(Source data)
━━━━━━━━

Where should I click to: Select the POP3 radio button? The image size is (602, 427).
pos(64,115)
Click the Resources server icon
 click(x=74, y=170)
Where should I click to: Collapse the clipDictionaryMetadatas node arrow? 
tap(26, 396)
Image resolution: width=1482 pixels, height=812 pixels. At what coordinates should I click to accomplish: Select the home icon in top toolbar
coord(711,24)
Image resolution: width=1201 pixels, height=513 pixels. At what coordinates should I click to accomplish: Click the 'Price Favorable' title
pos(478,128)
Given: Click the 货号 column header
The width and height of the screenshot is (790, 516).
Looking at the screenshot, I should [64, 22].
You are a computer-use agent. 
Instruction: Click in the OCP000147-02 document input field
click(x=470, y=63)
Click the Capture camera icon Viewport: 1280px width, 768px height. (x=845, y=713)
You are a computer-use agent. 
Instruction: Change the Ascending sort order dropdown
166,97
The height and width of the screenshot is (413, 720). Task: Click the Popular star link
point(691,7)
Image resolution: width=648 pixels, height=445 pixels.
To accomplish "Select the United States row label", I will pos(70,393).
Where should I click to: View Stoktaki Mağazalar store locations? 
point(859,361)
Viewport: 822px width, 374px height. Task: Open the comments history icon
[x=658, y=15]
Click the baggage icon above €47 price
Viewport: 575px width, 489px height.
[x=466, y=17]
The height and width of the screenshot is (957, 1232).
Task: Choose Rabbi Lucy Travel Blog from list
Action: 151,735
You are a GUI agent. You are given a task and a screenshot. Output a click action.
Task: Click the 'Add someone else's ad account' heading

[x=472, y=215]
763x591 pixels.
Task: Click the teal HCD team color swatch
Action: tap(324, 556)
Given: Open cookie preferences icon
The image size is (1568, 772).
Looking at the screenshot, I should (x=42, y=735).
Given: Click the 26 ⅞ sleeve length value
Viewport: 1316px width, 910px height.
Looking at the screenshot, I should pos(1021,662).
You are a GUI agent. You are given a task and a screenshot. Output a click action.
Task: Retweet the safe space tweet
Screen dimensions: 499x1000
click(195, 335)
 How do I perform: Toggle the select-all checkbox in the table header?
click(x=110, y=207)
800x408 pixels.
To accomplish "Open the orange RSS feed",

━━━━━━━━

> **Directive**: Copy out every line of the records above word for word, keeping each one unchanged.

> **The solution**:
Where should I click to: Select the POP3 radio button? The image size is (602, 427).
pos(64,115)
Click the Resources server icon
 click(x=74, y=170)
Where should I click to: Collapse the clipDictionaryMetadatas node arrow? 
tap(26, 396)
Image resolution: width=1482 pixels, height=812 pixels. At what coordinates should I click to accomplish: Select the home icon in top toolbar
coord(711,24)
Image resolution: width=1201 pixels, height=513 pixels. At what coordinates should I click to accomplish: Click the 'Price Favorable' title
pos(478,128)
Given: Click the 货号 column header
The width and height of the screenshot is (790, 516).
Looking at the screenshot, I should [64, 22].
You are a computer-use agent. 
Instruction: Click in the OCP000147-02 document input field
click(x=470, y=63)
Click the Capture camera icon Viewport: 1280px width, 768px height. (x=845, y=713)
You are a computer-use agent. 
Instruction: Change the Ascending sort order dropdown
166,97
The height and width of the screenshot is (413, 720). Task: Click the Popular star link
point(691,7)
Image resolution: width=648 pixels, height=445 pixels.
To accomplish "Select the United States row label", I will pos(70,393).
Where should I click to: View Stoktaki Mağazalar store locations? 
point(859,361)
Viewport: 822px width, 374px height. Task: Open the comments history icon
[x=658, y=15]
Click the baggage icon above €47 price
Viewport: 575px width, 489px height.
[x=466, y=17]
The height and width of the screenshot is (957, 1232).
Task: Choose Rabbi Lucy Travel Blog from list
Action: 151,735
You are a GUI agent. You are given a task and a screenshot. Output a click action.
Task: Click the 'Add someone else's ad account' heading

[x=472, y=215]
763x591 pixels.
Task: Click the teal HCD team color swatch
Action: tap(324, 556)
Given: Open cookie preferences icon
The image size is (1568, 772).
Looking at the screenshot, I should (x=42, y=735).
Given: Click the 26 ⅞ sleeve length value
Viewport: 1316px width, 910px height.
Looking at the screenshot, I should pos(1021,662).
You are a GUI agent. You are given a task and a screenshot. Output a click action.
Task: Retweet the safe space tweet
Screen dimensions: 499x1000
click(195, 335)
 How do I perform: Toggle the select-all checkbox in the table header?
click(x=110, y=207)
800x408 pixels.
To accomplish "Open the orange RSS feed",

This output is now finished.